Frequentist frequencies are not probabilities in the colloquial sense. They are probabilities that provide guarantees. Except for exact tests, when you read that $p<.05$ it really does not mean that $p=.05$. It just guarantees that the false positive rate, if the null is true, will not exceed five percent over an infinite number of repetitions. However, as the number of repetitions becomes large enough, it will tend to converge.
It is true that one cannot do an infinite number of repetitions and it may be 100% wrong if you only do one sample. Nonetheless, it does provide a sensible way to make inferences and decisions. It allows you a method to control how often you will be made a fool of. It does not allow you to say this time is not the time I will be a fool.

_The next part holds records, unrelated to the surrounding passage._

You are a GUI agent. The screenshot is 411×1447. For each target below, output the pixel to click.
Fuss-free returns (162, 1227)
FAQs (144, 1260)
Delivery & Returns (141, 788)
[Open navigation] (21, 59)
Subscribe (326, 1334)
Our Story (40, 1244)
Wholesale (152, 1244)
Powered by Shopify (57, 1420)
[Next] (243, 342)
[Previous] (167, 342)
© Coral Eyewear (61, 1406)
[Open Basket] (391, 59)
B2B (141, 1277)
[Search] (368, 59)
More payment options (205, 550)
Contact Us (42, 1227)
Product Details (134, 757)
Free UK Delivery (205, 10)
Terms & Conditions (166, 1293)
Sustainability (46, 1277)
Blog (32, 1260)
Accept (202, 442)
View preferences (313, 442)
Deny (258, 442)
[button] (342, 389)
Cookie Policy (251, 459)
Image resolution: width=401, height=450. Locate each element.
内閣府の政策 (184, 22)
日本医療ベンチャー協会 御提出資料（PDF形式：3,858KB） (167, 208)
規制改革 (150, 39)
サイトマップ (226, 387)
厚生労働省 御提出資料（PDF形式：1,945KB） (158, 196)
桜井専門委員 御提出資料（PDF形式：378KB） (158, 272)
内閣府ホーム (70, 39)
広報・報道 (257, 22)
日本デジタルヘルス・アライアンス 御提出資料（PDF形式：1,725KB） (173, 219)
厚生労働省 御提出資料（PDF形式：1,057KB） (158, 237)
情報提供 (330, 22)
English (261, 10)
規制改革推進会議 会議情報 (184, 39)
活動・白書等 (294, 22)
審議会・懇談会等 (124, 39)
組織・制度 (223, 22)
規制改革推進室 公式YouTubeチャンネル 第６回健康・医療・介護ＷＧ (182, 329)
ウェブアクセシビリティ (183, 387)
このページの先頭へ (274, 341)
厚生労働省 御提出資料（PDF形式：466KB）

The difficulty isn't in the math or the use but in the human need for there to be no false positives or negatives. The problem is in the human need for statistical significance to map perfectly to something being true and a lack of significance to something being false.
The second critique is a valid critique of any probabilistic methodology. It is probably true that Bayesian methods handle this critique a bit better because of the logic behind the construction of Bayesian methods.
If you need to be purist about that, then one could restrict the use of Frequentist methods to those cases where there truly is no prior knowledge or where the true null hypothesis of interest is a sharp null.
Let me illustrate the point.
You have a U.S. quarter that you are going to toss 50,000 times in a specially made vacuum chamber with a carefully constructed coin tossing machine. You want to determine if the coin is fair.
Even if you believe the coins to be "roughly fair", it is reasonable to discard that belief unless there really has been a controlled study of the fairness of U.S. coins. As a side note, a group of engineering students has done such a study.
The toss is totally deterministic and highly controlled. It is unclear how a Frequentist methodology would be disadvantaged here.
Now let us redo the experiment a bit.
Let us pretend that you and I are going to gamble money on the fairness of the coin. Indeed, I believe that the coin is so unfair that it will come up heads ten times in a row. You believe it is a fair coin. Prior to gambling any money, we will do a pilot study and have a third party toss the coin ten times. It comes up heads six out of ten times.
So I ask that you ante up 500:1 odds. I will toss the coin ten times.
Just before you do that a friend whispers in your ear that I apprenticed under my uncle who was a stage magician. Also, you are told that I was arrested, but not convicted, as working a number of street games like three-card Monte and coin games under the pseudonym Slick Eddy. Charges were dropped because, although I may have borne a striking resemblance to the alleged perpetrator, nobody was willing to come forward to identify me in a police lineup.
Wouldn't you prefer to incorporate that information with a Bayesian prior?
It is true that there is no such thing as a random coin toss. Any physicist, magician, or conman will tell you the same thing.
The Frequentist method would tell you that the entire procedure was not fair, after the fact, but it wouldn't allow you to incorporate all outside information. The Frequentist method is perfectly accurate by construction, but intrinsically less precise in the resulting estimators in this case.
The second argument is fittedness to purpose. Frequentist statistics are not a universal cure for all that ails mankind. They are a tool in a toolkit.
Let us flip the above example upside down.
Imagine that you truly do not possess any outside knowledge on something that you really must make a decision on. You do have the ability to collect a sample and you can use Bayesian or Frequentist statistics.
Frequentist statistics minimize the maximum amount of risk that you will be required to take. Bayesian methods do not. Frequentist methods, despite having no background information, provide guaranteed performance levels. In a state of true ignorance, that is a valuable thing to have. The Bayesian method cannot do that.